Para os pais que acreditam que não se deve mentir para os filhos, Noemi fala: “Eu considero um erro falar em mentira. Não é uma questão de mentira, é uma lenda. É preciso fazer a diferença entre lenda e mentira, pois uma mentira é baseada em coisas que não as pessoas não querem confessar, às vezes em manipulação. A lenda do Papai Noel é um sonho, que é comum, é compartilhado e faz parte de uma tradição”, explica.

Questões econômicas

Haveline Monteiro é mãe de duas crianças de 5 e quase 4 anos e, por ter tido uma infância pobre, acha que é importante os filhos terem consciência de que os pais precisam se esforçar para comprar presentes.

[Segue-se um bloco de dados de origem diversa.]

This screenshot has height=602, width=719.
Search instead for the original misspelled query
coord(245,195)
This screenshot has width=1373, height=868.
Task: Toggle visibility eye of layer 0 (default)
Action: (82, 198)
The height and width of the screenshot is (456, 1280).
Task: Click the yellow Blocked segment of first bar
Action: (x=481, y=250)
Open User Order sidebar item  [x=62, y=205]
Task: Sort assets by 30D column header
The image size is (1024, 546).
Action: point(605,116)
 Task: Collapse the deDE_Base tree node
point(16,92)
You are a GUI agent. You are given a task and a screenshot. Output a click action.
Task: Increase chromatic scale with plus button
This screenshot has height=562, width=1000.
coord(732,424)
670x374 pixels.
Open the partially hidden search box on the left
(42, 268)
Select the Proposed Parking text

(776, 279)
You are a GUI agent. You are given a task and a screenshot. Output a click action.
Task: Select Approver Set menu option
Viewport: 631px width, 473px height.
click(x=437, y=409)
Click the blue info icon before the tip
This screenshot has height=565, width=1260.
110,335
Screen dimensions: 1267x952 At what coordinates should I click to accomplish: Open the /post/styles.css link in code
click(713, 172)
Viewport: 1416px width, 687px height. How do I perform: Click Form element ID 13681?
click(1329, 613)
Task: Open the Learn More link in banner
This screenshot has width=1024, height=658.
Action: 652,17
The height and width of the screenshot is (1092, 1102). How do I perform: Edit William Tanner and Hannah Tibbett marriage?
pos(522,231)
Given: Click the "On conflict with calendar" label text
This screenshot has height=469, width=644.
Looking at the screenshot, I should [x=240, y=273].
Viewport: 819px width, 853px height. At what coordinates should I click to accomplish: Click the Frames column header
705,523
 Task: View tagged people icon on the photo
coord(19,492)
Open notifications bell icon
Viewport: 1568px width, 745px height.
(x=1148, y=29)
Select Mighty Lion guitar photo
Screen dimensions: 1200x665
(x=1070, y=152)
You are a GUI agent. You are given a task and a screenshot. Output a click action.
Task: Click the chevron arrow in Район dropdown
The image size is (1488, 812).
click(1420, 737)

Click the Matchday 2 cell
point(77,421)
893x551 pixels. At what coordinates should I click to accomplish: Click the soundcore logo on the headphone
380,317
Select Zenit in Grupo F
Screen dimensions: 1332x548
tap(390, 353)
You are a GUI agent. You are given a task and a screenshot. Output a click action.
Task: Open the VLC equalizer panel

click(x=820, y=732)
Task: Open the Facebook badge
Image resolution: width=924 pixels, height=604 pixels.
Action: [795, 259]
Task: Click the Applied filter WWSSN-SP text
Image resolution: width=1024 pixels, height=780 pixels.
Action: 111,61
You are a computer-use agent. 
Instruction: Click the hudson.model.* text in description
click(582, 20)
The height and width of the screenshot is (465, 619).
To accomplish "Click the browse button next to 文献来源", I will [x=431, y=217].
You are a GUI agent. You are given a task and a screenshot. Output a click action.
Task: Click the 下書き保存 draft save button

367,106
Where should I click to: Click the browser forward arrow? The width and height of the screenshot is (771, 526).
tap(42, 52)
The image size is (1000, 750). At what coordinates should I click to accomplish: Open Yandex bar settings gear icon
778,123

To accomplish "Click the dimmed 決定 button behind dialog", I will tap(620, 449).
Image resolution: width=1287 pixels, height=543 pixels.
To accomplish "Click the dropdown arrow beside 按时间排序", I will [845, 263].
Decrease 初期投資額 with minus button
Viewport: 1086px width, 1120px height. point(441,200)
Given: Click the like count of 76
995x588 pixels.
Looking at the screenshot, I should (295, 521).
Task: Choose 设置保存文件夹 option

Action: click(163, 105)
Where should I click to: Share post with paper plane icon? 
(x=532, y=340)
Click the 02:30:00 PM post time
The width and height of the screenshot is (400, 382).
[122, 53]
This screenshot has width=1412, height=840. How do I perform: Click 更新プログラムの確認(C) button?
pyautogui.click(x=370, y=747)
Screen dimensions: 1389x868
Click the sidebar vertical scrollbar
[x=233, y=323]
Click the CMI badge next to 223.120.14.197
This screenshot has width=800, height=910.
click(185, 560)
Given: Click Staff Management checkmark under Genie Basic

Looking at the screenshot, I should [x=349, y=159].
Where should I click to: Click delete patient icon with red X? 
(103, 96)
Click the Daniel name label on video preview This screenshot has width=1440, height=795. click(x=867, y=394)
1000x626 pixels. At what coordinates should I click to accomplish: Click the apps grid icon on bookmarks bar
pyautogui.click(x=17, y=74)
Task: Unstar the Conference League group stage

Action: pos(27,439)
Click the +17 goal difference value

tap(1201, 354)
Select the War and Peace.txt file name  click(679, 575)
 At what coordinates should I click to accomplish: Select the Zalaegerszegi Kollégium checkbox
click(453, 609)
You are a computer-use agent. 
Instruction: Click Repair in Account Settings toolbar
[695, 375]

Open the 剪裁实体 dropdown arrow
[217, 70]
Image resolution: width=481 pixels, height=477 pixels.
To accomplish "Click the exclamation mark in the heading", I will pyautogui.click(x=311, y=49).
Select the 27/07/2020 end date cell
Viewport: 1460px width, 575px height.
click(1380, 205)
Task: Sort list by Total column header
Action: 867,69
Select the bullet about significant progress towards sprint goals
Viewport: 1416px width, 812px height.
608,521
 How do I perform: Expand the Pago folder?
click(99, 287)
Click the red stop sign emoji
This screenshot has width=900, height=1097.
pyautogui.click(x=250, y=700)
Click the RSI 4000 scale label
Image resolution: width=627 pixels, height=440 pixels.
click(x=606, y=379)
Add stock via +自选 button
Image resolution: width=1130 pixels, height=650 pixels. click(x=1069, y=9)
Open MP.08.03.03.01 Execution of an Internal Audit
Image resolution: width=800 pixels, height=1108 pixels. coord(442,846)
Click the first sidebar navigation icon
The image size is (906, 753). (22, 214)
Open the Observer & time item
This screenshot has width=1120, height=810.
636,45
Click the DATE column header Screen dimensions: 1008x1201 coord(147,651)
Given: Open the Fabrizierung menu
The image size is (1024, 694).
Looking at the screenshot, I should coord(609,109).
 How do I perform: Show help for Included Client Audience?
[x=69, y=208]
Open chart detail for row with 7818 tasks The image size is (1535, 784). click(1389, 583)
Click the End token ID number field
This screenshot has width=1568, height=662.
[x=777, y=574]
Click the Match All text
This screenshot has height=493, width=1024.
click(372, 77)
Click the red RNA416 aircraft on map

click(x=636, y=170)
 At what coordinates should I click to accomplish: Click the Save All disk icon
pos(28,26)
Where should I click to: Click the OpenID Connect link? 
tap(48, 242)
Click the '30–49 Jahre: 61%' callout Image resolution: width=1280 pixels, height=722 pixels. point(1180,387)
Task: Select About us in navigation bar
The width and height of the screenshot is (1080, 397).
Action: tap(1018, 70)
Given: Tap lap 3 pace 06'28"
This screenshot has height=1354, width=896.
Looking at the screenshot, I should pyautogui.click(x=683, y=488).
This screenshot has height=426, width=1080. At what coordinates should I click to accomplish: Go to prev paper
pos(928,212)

“Eu venho de uma família pobre. Logo, esse negócio de Papai Noel e presente nunca foi algo muito importante, porém eu acreditava. Desde novembro eu falo pros meus filhos que Papai Noel não existe e eles não traumatizaram, falei que quem comprou o presente foi o papai, outro a mamãe. Acho bem mais honesto sempre falar a verdade para as crianças, para que elas crescem com a consciência de que os pais não mentem e que a vida é linda, mas não é mágica! E que o sentido do Natal seria mais a confraternização das pessoas em um momento de partilha”, diz Haveline.

Fátima Bosch, 50, também mãe de dois, hoje já adultios, não acreditava em Papai Noel quando era pequena e não gostou disso. Quando teve filhos, fez diferente.

“ Eu não gostava de ser diferente de todo mundo. Eu não gostava da forma que meus pais faziam, eles sempre estimularam nossa criatividade, mas se um de nós comentasse alguma coisa sobre Papai Noel eles interrompiam pra dizer que ‘ele só existe na nossa imaginação’. Era frustrante, porque mesmo não acreditando a gente queria acreditar, ou fazer de conta que acreditava e nem isso podia”, relata.

“Além disso, eu faço aniversário no dia 1ºde janeiro, que é outro motivo pra não ter gostado de não acreditar no Papai Noel, aliás, porque com isso desde pequena meus pais me deram um presente praticamente do mesmo valor do dos meus irmãos dizendo que valia também para o meu aniversário”, diz.

“No caso dos meus pais, tinha também a questão social; eles achavam injusto que os filhos, sendo de classe média, pensassem merecer mais presentes do que quem era pobre. Sem contar que, quando a gente pedia alguma coisa muito cara, eles podiam responder na lata que não tinham dinheiro pra dar, e que era pra gente escolher outra coisa”, conta ela, que fez os filhos acreditarem em Papai Noel, mesmo sem ter referências familiares para isso.

Ainda sem filhos, a psicóloga Manuela Souza diz que os filhos dela não acreditarão em Papai Noel. Ela explica: “A associação do personagem a uma figura capitalista que oferece presentes pode reforçar o sentimento de segregação social nas crianças cujos pais não podem oferecê-las o que elas tanto desejam. O Brasil é o segundo pais com a maior concentração de riqueza do mundo, e a classe média pode até tentar viver numa bolha ignorando a triste realidade que é a da maioria dos brasileiros, mas fato é que a sociedade brasileira é rica em dissimetrias sociais e, no meu ponto de vista, seria antiético não transmitir isso também aos meus filhos”.

“O que é o Natal, no final das contas? Época de se comportar bem pra ganhar presente ou pra aprender a se solidarizar com os outros que não tiveram as mesmas oportunidades que você?”, questiona.